Computer Vision / Video Analytics

Unlock Efficient Data Processing with the Latest from NVIDIA DALI

A decorative image.

NVIDIA DALI, a portable, open source software library for decoding and augmenting images, videos, and speech, recently introduced several features that improve performance and enable DALI with new use cases. These updates aim at simplifying the integration of DALI into existing PyTorch data processing logic, improving flexibility in building data processing pipelines by enabling CPU-to-GPU flows, and adding new video decoding patterns. These new features make DALI an indispensable tool for deep learning practitioners and include:

  • PyTorch DALI Proxy, which integrates seamlessly with PyTorch for efficient GPU utilization in its multiprocess environment.

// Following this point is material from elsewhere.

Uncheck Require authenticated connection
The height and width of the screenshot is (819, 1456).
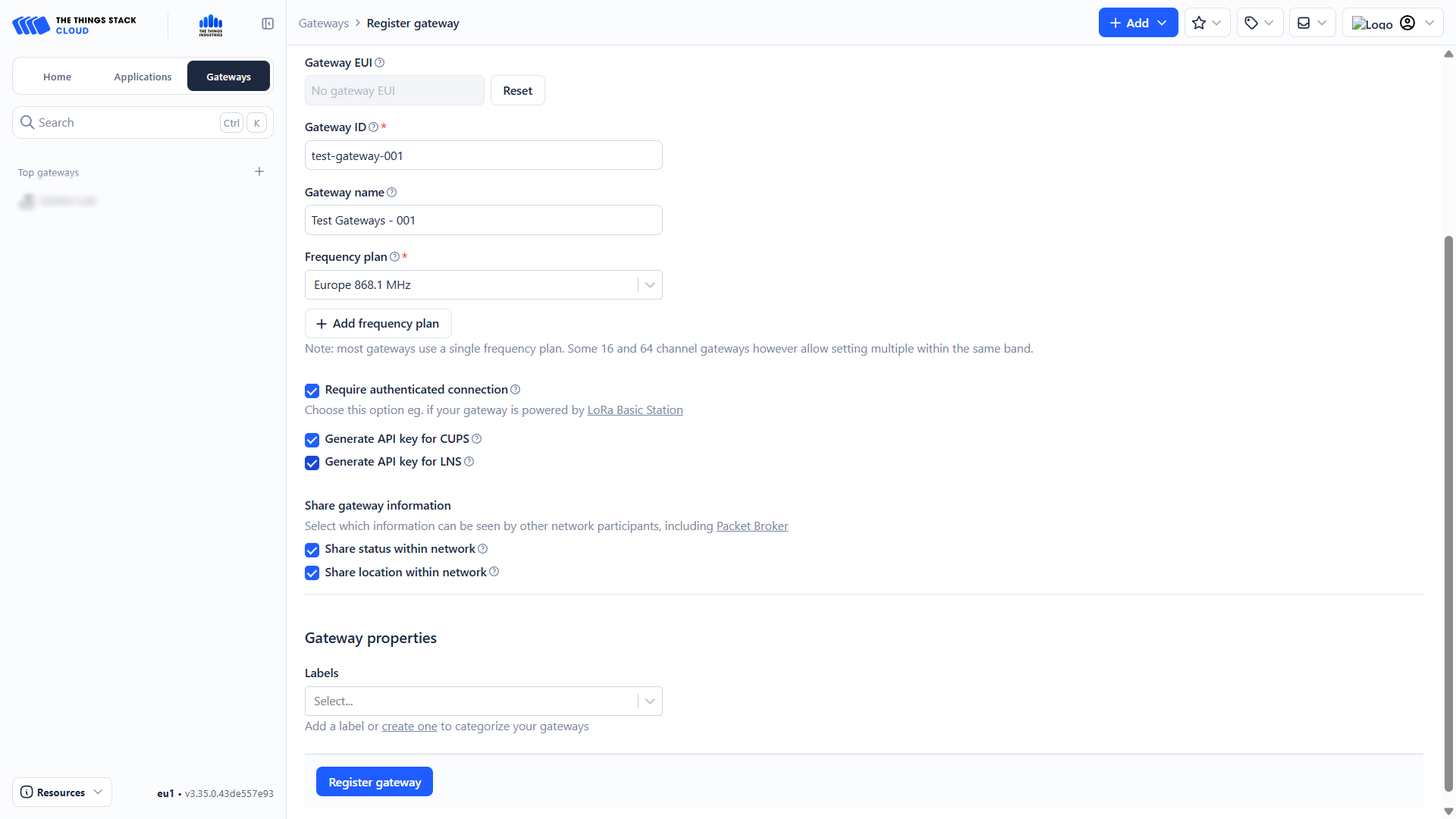[312, 391]
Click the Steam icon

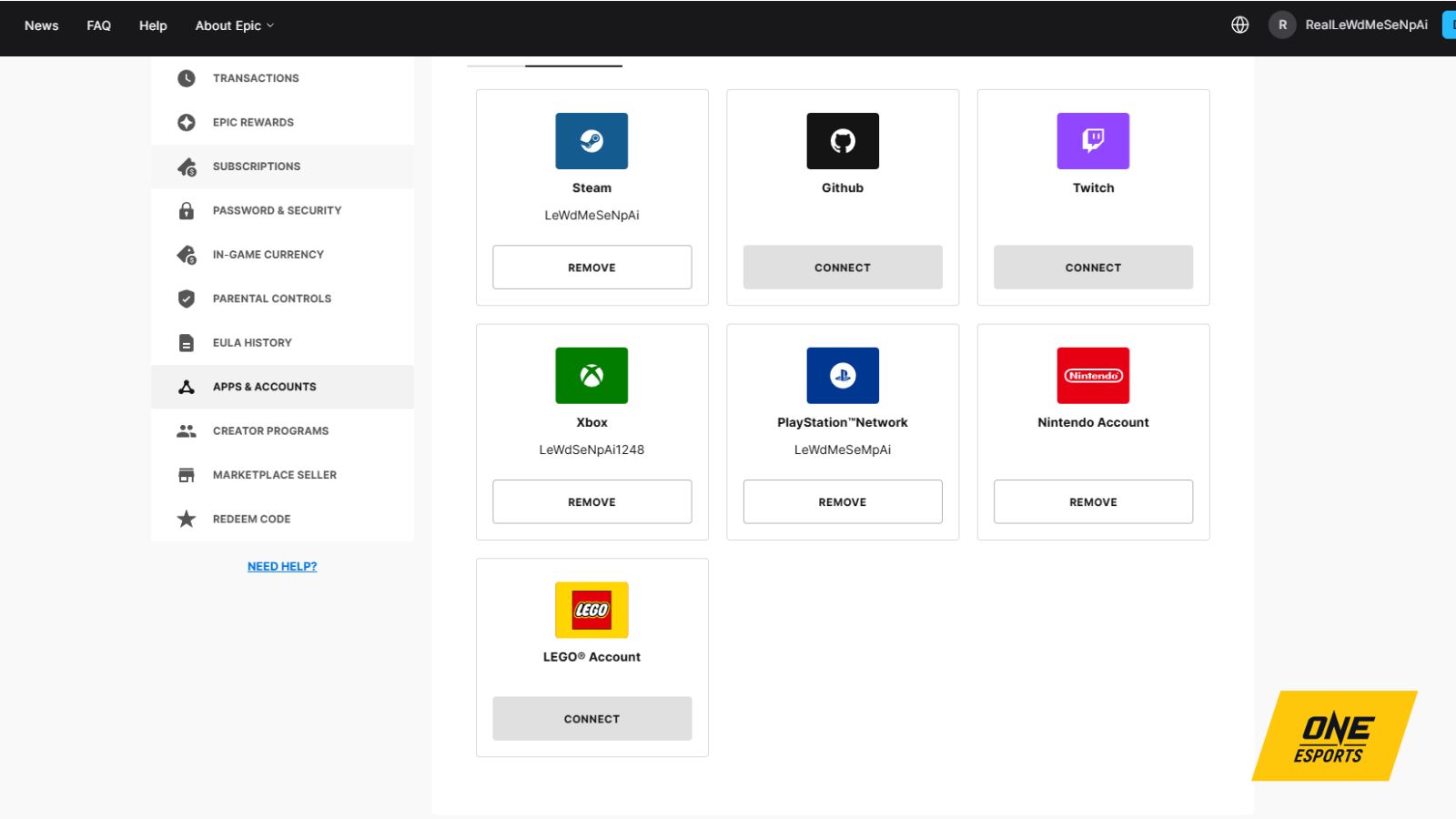tap(592, 140)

It also provides selective offloading, for users to choose which parts of the pipeline to offload to DALI.
  • Video processing improvements that boost DALI versatility by supporting a broader range of selective decoding patterns and rapid video container indexing without paying for unnecessary decoding overhead.
  • Execution flow enhancements that optimize memory consumption. Further, it creates more flexibility for execution models by enabling GPU-to-CPU transfer inside the execution flow. 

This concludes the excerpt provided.